Goal of the exercise: In the records, take the stretch from the line containing "The height and" through the line containing "click(227, 17)" and rewrite it with "Expand" swapped for "Open" and nothing else altered. Return only those lines, and leave the pictures out.

Data in this exercise:

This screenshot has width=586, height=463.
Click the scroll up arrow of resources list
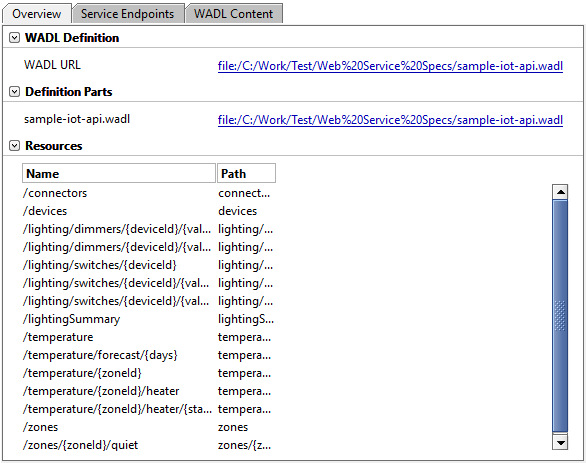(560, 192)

* * *

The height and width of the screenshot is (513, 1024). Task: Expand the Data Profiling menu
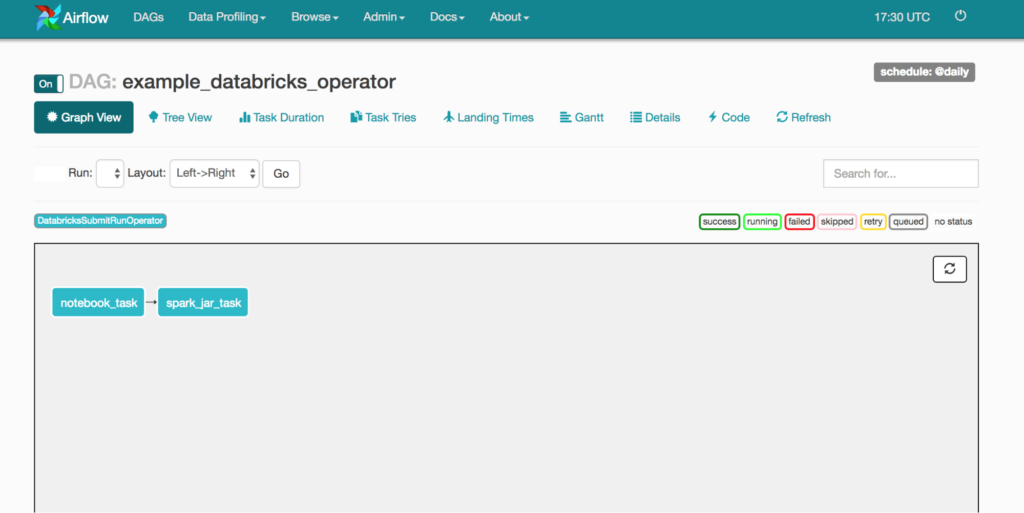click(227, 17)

Final result:
The height and width of the screenshot is (513, 1024). Task: Open the Data Profiling menu
click(227, 17)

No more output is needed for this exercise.